Abstract
Robust perception of the environment around a vehicle through onboard sensors is a
major hurdle in the quest to realise autonomous driving. To ensure safety, accurate
and robust systems are required that can operate within any environment. One of
the most fundamental components of a moving agent is ego-motion estimation and
Visual Odometry (VO) is a popular choice to achieve it. This is because cameras are a
cost-effective solution and are often already installed on modern vehicles. Traditional
approaches to VO have been studied for decades and typically work by detecting and
matching hand-crafted features. The main disadvantage of this is they are susceptible
to failure in poor lighting and low-textured environments, where feature detection and
matching tend to fail. In recent years, learning-based VO approaches have become
popular and achieved competitive performance due to their ability to extract high-level
representations without relying on hand-crafted features. Despite encouraging
results, there are several shortcomings that need to be addressed to deploy such motion
estimation systems into real-life mobile agents. This thesis proposes novel architectures
for learning-based VO and fusion techniques to address these drawbacks.
Uncertainty of the estimated motion provides a measure of its credibility and is often
crucial for systems that depend upon motion output, such as path planning, vehicle state
estimation, sensor fusion etc. Unfortunately, estimating uncertainty for VO is especially
challenging as modelling the environmental factors, such as lighting, occlusions and
weather, is often not feasible. In the first contribution of this thesis, we propose a robust
VO model to estimate 6-DoF poses and uncertainties from video. A learning-based
algorithm, MDN-VO, is built which utilises a CNN-RNN hybrid model to learn feature
representations from image sequences. A Mixture Density Network (MDN) is then
employed to regress the camera motion as a mixture of Gaussians. We then employ
a multi-camera approach to provide robustness to individual estimation failures and
propose two multi-camera fusion techniques.
Any fusion approach must have the ability to balance incoming signals based on
their uncertainties. In the second contribution of this thesis, we introduce a naive
fusion approach, MC-FUSION, which learns to fuse multi-view motion estimations
considering their uncertainties. MC-FUSION outperforms single-camera estimations
and the state of the art, validating the benefits of a multi-view VO approach. The
approach expects estimations to be synchronised which is problematic for real-world
applications. This is because acquiring images from multiple cameras at the same time
requires gen-locked or synchronised hardware. Also, sufficient bandwidth is required
to capture and process those images simultaneously which in turn has cost implications.

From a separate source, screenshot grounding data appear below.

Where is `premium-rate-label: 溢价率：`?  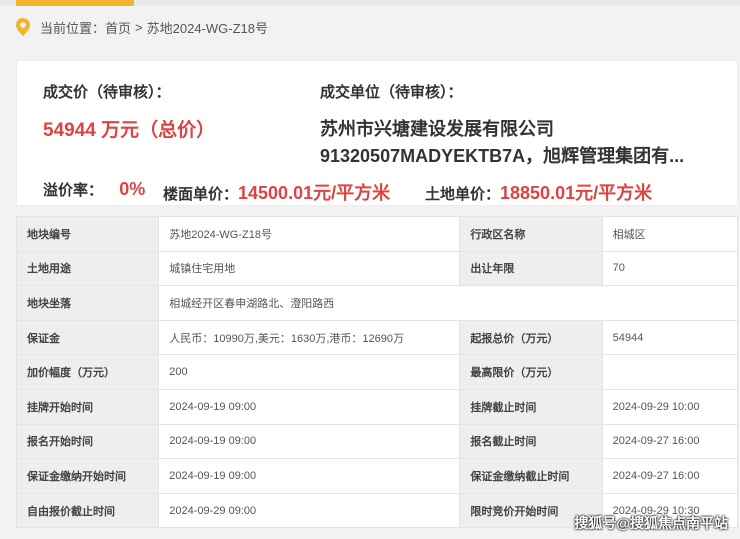
premium-rate-label: 溢价率： is located at coordinates (74, 190).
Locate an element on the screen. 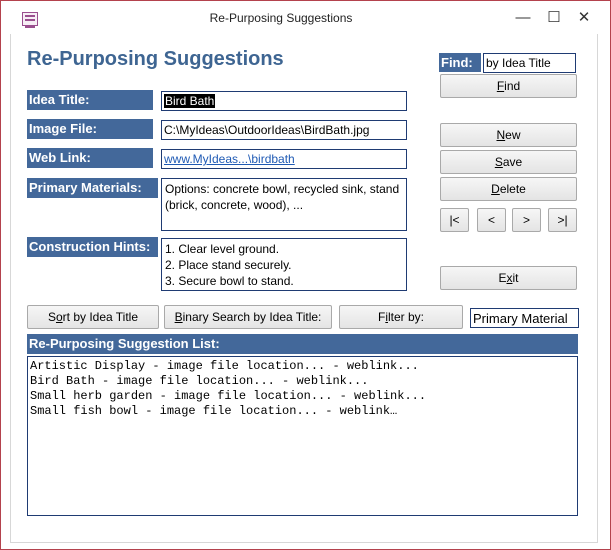 The height and width of the screenshot is (550, 611). construction-hint-line: 3. Secure bowl to stand. is located at coordinates (230, 281).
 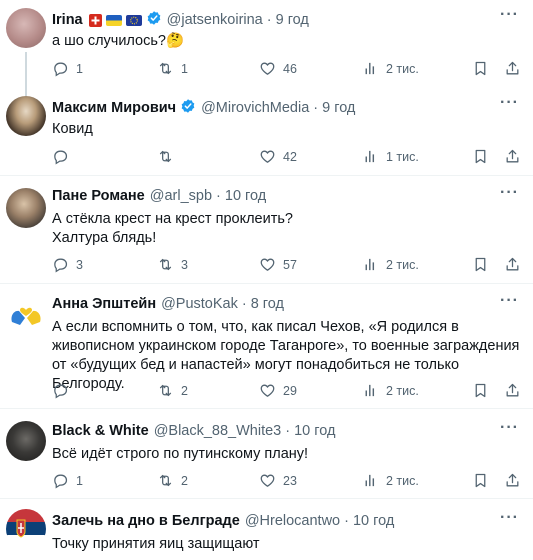 I want to click on author-handle: @PustoKak, so click(x=200, y=304).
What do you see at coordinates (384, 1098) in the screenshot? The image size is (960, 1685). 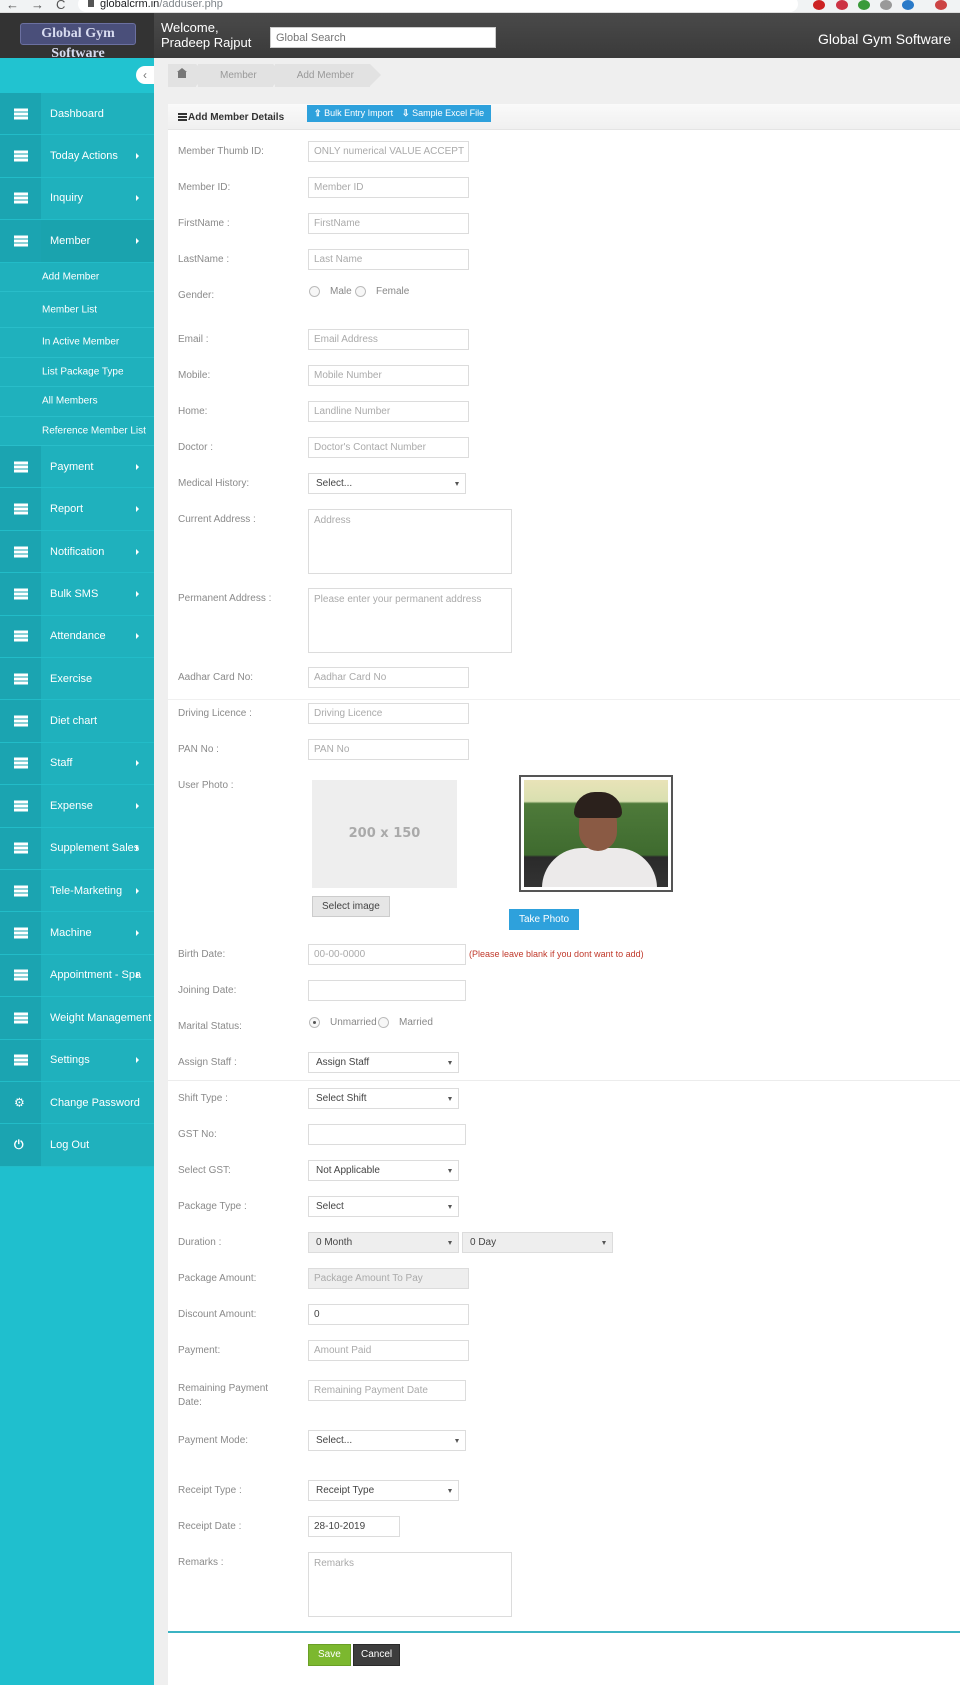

Therefore, it is advantageous that a fusion system has the ability to fuse asynchronous
signals.
In the third contribution of this thesis, we introduce AFT-VO, a novel transformer-based
deep fusion framework. Our framework combines predictions from asynchronous
multiview cameras and accounts for the time discrepancies of measurements coming from
different sources. It can fuse signals from any number of sources and, more importantly,
it does not require those sources to be synchronised or to be at the same frequency. We
evaluate our model under severe driving scenarios, such as rain and night-time scenes,
with promising results. However, the nature of VO is that small errors in the estimation
of each frame accumulate over time which results in drift between estimated and real
trajectories.
In the last contribution of this thesis, we employ a pose graph optimisation technique to
reduce the VO drift. Unlike other approaches, we utilise multi-view cameras to detect
loops which gather information from different views and provide a more robust loop
detection pipeline. In this chapter, we also collect a large-scale multi-view dataset for the
evaluation of VO and SLAM systems. Finally, we conclude with thorough experiments
demonstrating the drift in VO can be reduced via the optimisation pipeline.